Wim Wenders just pissed on the graves of Bergman and Antonioni. Palermo Shooting is not only the worst film of the festival but also the funniest. Then, right at the merciful credits-fade, Wenders dedicated his cine-turd to “Ingmar and Michelangelo”.
Critics were ready to riot. Luckily, everyone (those who hadn’t walked out after an hour) had been laughing so hard through Wenders’ film that few had the strength to start tearing up seats.
So no Palme d’Or for Wim. But who will strut off with top prize? Steven Soderbergh’s guerilla double-epic Che, animated anti-war doc Waltz With Bashir and Mafia muck-raker Gamorra and tragi-comedy A Christmas Tale starring Catherine Deneuve and Bond villain Mathieu Amalric could all tickle the fancies of Sean Penn’s socially conscious jury.
Angelina Jolie (The Exchange), Benicio del Toro (Che) and Arta Dobroshi (The Silence Of Lorna) are front-and-centre for acting nods. We could be wrong… Because we apparently still aren’t pronouncing Charlie Kaufman’s new movie correctly. It’s “Syn-ec-do-KEY”. Not “Syn-ec-do-CHEE”. It’ll probably change again tomorrow. See you then.
In the mean time, catch up on the latest Cannes movie-films…
PALERMO SHOOTING (dir. Wim Wenders)
Looking like Michael Ballack raped Simon Cowell, singer-turned-actor Campino delivers an indescribably awful performance as a world-renowned photographer wandering around Palermo hallucinating about a masked archer.

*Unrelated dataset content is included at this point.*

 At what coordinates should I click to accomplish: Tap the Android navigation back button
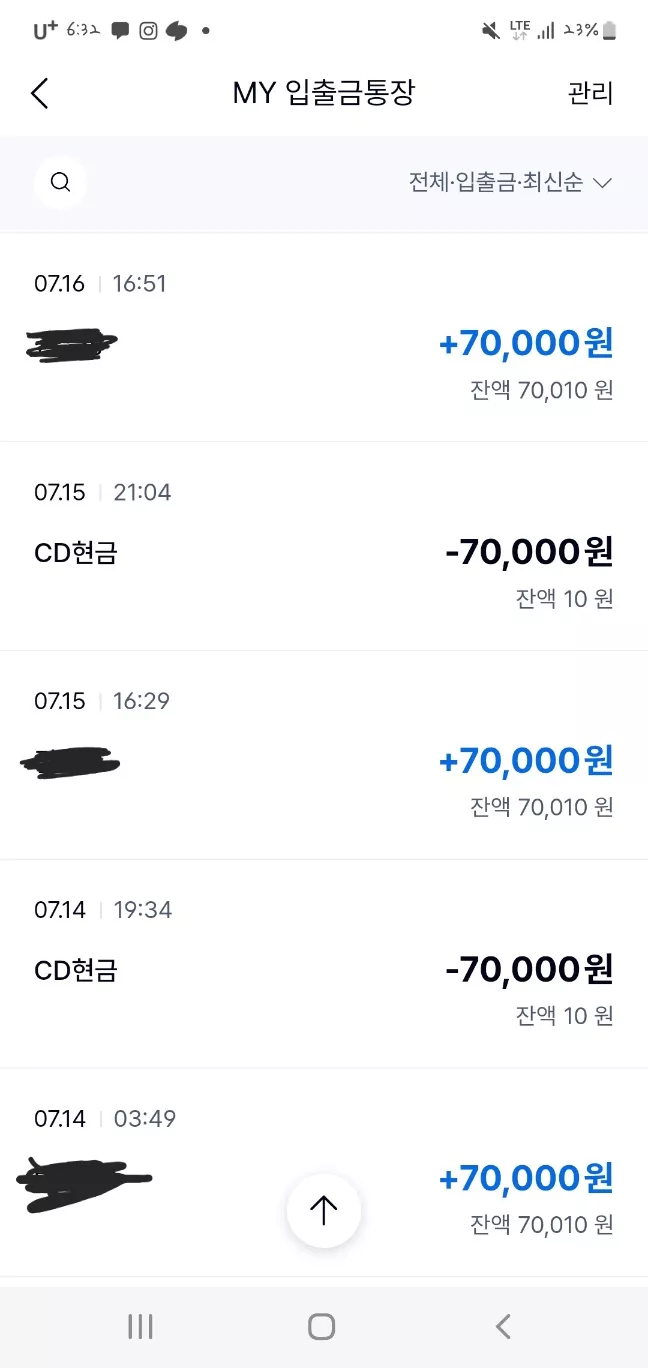[503, 1327]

Boring, embarrassing and finally hilarious, Wender’s travesty is shot like a two-hour car commercial and written like a nursery book. For those mad enough to wait that long, a shaven-headed Dennis Hopper appears as Death himself in a finale that would have had Bergman spinning in his grave – even before he saw that dedication. Frankly, a game of Twister would have been more convincing.
ADORATION (dir. Atom Egoyan)
Unwinding with style and poise, Canadian auteur Egoyan’s mystery drama offers up smart ideas but is too busy tripping over its complicated story strands to dig into them. Tossing around themes of terrorism and technology, the story sees teen orphan Simon imagine that his Arab father tried to use his pregnant wife to bomb a plane. Or did they really just die in a car crash? Egoyan’s film flatters to deceive – but Underworld lunk Scott Speedman surprises with a smart performance as Simon’s uncle.
WENDY AND LUCY (dir. Kelly Reichardt)
Small, intimate and understated, Old Joy director Reichardt’s lo-fi indie is difficult to knock but even harder to get excited about. Built on a series of banal misfortunes that befall young twentysomething Wendy (Michelle Williams) and her dog, this naturalistic drama is a quiet, detailed portrait of homelessness, isolation and the jolting impact of life’s smallest road bumps. Effective, but underwhelming.
CHELSEA ON THE ROCKS (dir. Abel Ferrara)
Seemingly shot in an afternoon, Abel Ferrara’s throwaway documentary about the famous Chelsea hotel barely scratches the surface of the New York artistic haven, in which Sid’s Nancy was stabbed, Arthur C Clarke wrote 2001 and everyone from Dylan to Joplin bunked down. Random drug-blurred survivors, along with Ethan Hawke and Milos Forman, burble out amusing anecdotes then wander off. And that’s it. Sometimes wandering into shot, Ferrara doesn’t bother telling us anything else about the hotel’s florid, fascinating history – where criminals and geniuses mixed drugs, murder and artistic inspiration for decades. A huge opportunity missed.
THE GOOD THE BAD AND THE WEIRD (dir. Kim Ji-Woom)
Not good, not bad and only slightly weird, this J-Western homage to Sergio Leone’s saddle-sagas sees a killer, a thief and a bounty hunter chasing a treasure map in the Wild East of ’30s Manchuria. Korean helmer Ji-Woom quickly forgot the superb, measured chills of his immaculate horror A Tale Of Two Sisters when he let rip with the slicked-up ultraviolence of A Bittersweet Life. And so it goes again: this action’s slashed with a quirky black grin, but Ji-Woom’s swooping camerawork and bullet-blasting action never comes close to fill into the gaping plot holes.